Golf is literally the worst sport in the world and if you’ve seen Robin Williams bit on it, you’ll know what I mean.  To play, it’s painful if you’re rubbish, and I’m 90% rubbish, so rounds of Golf just turn into stress for me.  Watching it is the complete other end of the spectrum, because suddenly everyone is really good at it.  Moment after moment you are blown away by the skill of the professional player, and when it comes to the Ryder cup, everyone turns it on a little bit more.  There is no prize money, thus everything is fuelled by pride and competitiveness.  The best way to describe the passion of it all, is to go through the golfers slap.  It’s effectively a ‘lo-five’, except the two players hit each others hand extremely hard. They hole a long putt, win a point for the team, then proceed to hit each others hand like they’re trying to punch a door through.  Yet they don’t feel a thing, as the adrenaline pumping through them numbs the pain, and if you’ve tried this with your mate, it really fucking hurts. There numbness amplifies, and you find yourself sat on the sofa feeling the same as them.

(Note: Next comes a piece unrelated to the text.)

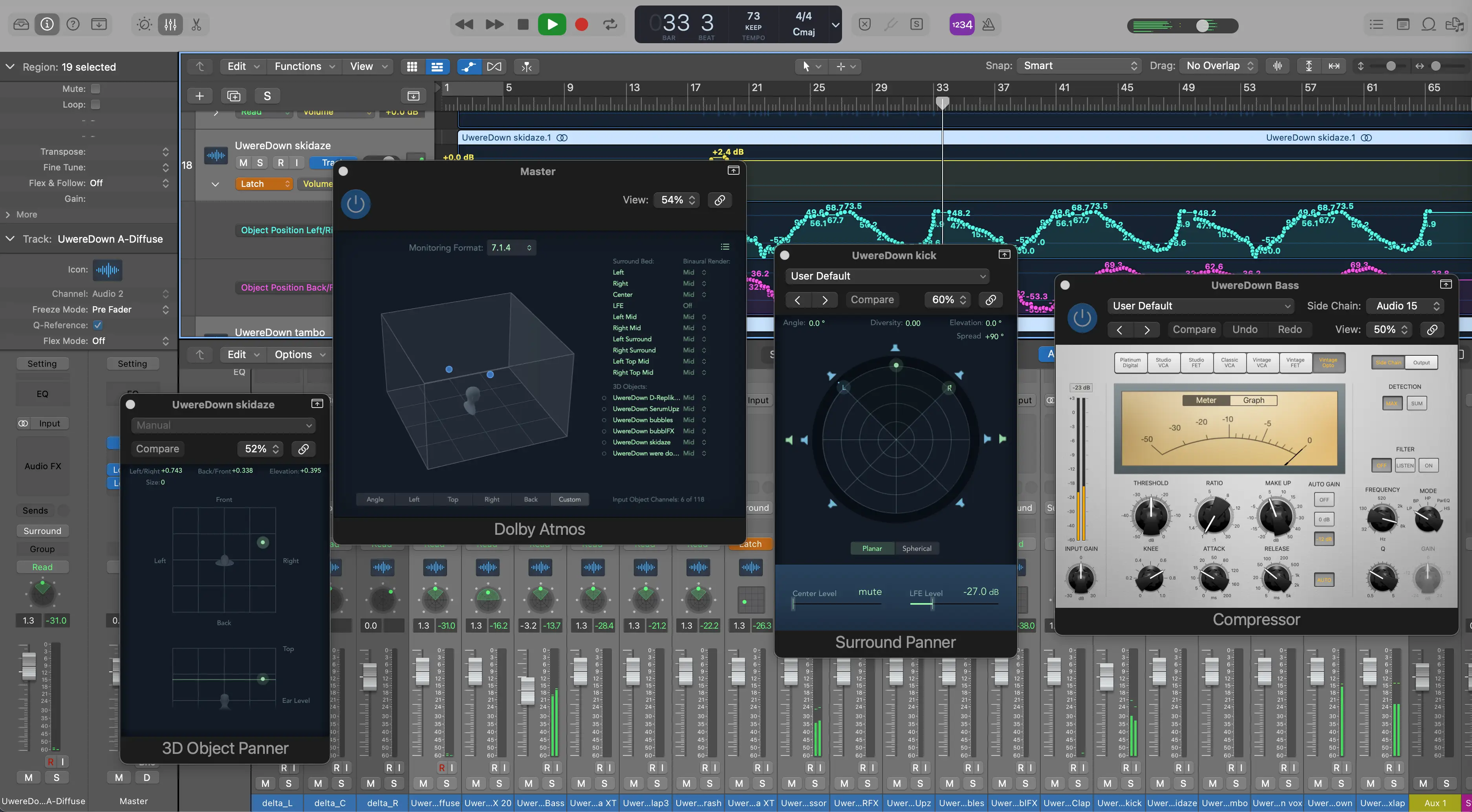
Task: Enable the Loop checkbox in Region inspector
Action: point(95,104)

Sport at the highest level is always riveting, but there’s something about the Ryder Cup that is so intense.  There is a similar tone with a massive football match (I’m talking Liverpool/AC Milan Istanbul champ league), a tight Wimbledon final or the Ashes.  I’ve realised that the breathtaking entertainment comes the rivalry, which is weird.  It’s weird because Europe vs the US isn’t really an old fight, there is no old enemy feel there.  Then they start playing Golf against each other, and a deep sporting hatred is born.  Before you know it, Rory Mcilroy is screaming back at the American fans to keep quiet as he holes a long putt.  It is just sheer passion, passion that arises from hitting a small ball with a club.

I’m glad Europe lost.  The competition is heightened even more now that the teams are more balanced.  Also, we deserve it, and it will hopefully be a secret message that we should have never voted to leave the EU.

 

Side-note:  The second greatest sporting event is of course the Kabaddi world cup.